Lent 7

“Seek the LORD; seek God’s presence continually” (Psalm 105:4, adapted). Today, pay attention to the presence of God in the “ordinary” moments of life. Write a prayer at the end of the day, with thanksgiving for the joy of seeking (and finding!) God in all things.

Ah, there you are!
Mixed in with the eggs and flour and milk,
hot on the griddle and soggy under syrup:
God in pancakes!
God in the work of cooking,
in the act of serving,
in the delight of waking sleepyheads with warm food.
There you are for me every morning:
in the simplest purpose and function,
in the one necessary task that trumps
all other tasks for that moment.
Nothing else do I need,
nothing else must I do,
than attend to God
in pancakes.

Lent 6

Who knows how brightly the sun might shine this day?
Who knows how paths might cross and God-encounters unfold?
Who knows what adventure might begin, or what mischief
might startle me into laughter? God alone! Yes, God alone!
So I set my heart at ease and I give praise for this new day.
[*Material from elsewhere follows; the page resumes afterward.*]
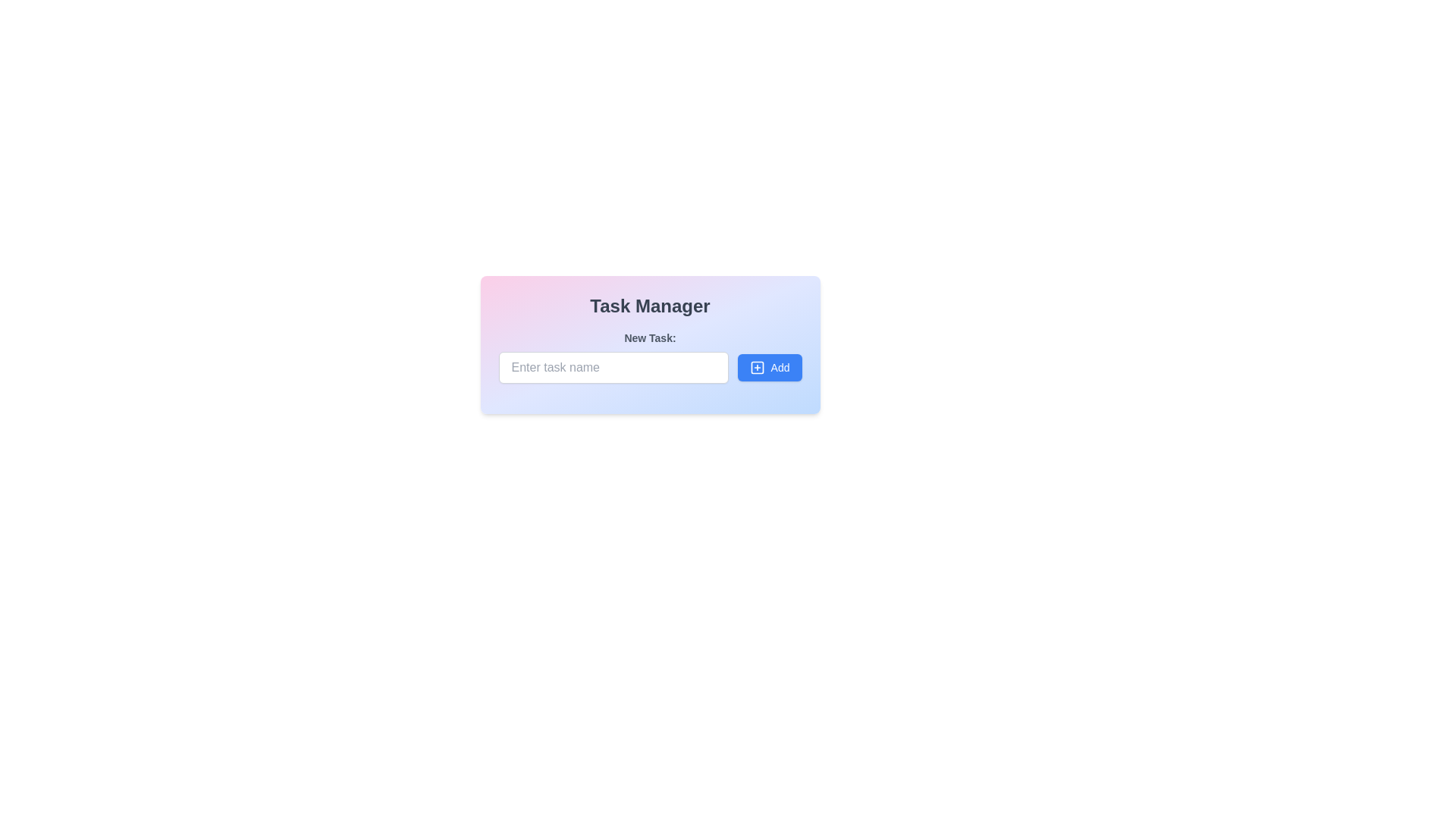  I want to click on the '+' icon within the 'Add' button, so click(757, 368).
Prayer-writing prompt: “The steadfast love of the LORD never ceases; God’s mercies never come to an end — they are new every morning. Great is God’s faithfulness” (Lamentations 3:22-23, adapted from NRSV). God’s mercy is new to you today! Write a prayer of thanksgiving for the gift of a new day, full of new graces.

Lent 5

You know me, God: I like journeys where the destination is goooood, restful for the body and rejuvenating for the soul, with food and fellowship to satisfy my spirit and encourage me for days to come. That’s not exactly how the Lenten journey is typically understood, but oh! that’s the journey I’d like for this season. I want to reach Easter with a dance and an “Amen!” celebrating that God has been good all the way … not to collapse on that Easter morning out of relief to find Living Water again because Lent has been so arid. Really, I can’t imagine that Jesus was miserable for every one of those forty days in the wilderness. Didn’t he sometimes splash about in a stream and laugh at the frogs hopping out of the way? Did he lie flat on the ground to study the expanse of the sky at sunset, and breathe deeply with joy for each sunrise? Let me have that kind of Lenten journey, I pray. Excite and enliven my spirit, O Adventurous Spirit!

First Sunday in Lent

Noah’s rainbow might be too perfect for how I experience you. Instead I’d say your covenant is a tie-dyed blast of color: a joyous, brilliant mess of “I’m here for you and I’m delighted by you … and life is going to be hard, but walk with me and you just might be surprised.” Yes, your covenant is a holy splatter that highlights and accents all the days of my life!

Lent 4

The wind of your Spirit howls at the world and threatens our complacency. I watch the sycamores bend before you; the traffic light poles bounce and quiver; litter dances on the highway; people scurry for shelter with coats held tightly against the blustery Spirit that seeks to undo us all. We are fools to think that we can stand before you, childish if we do not see that nothing is stable or safe when you are stirred up. I want to pray, “Yes! Uproot us and topple us by the force of your breath…but please leave me my coat,” but I suspect that I cannot have it both ways. Blow, Spirit, blow! Come and turn us around!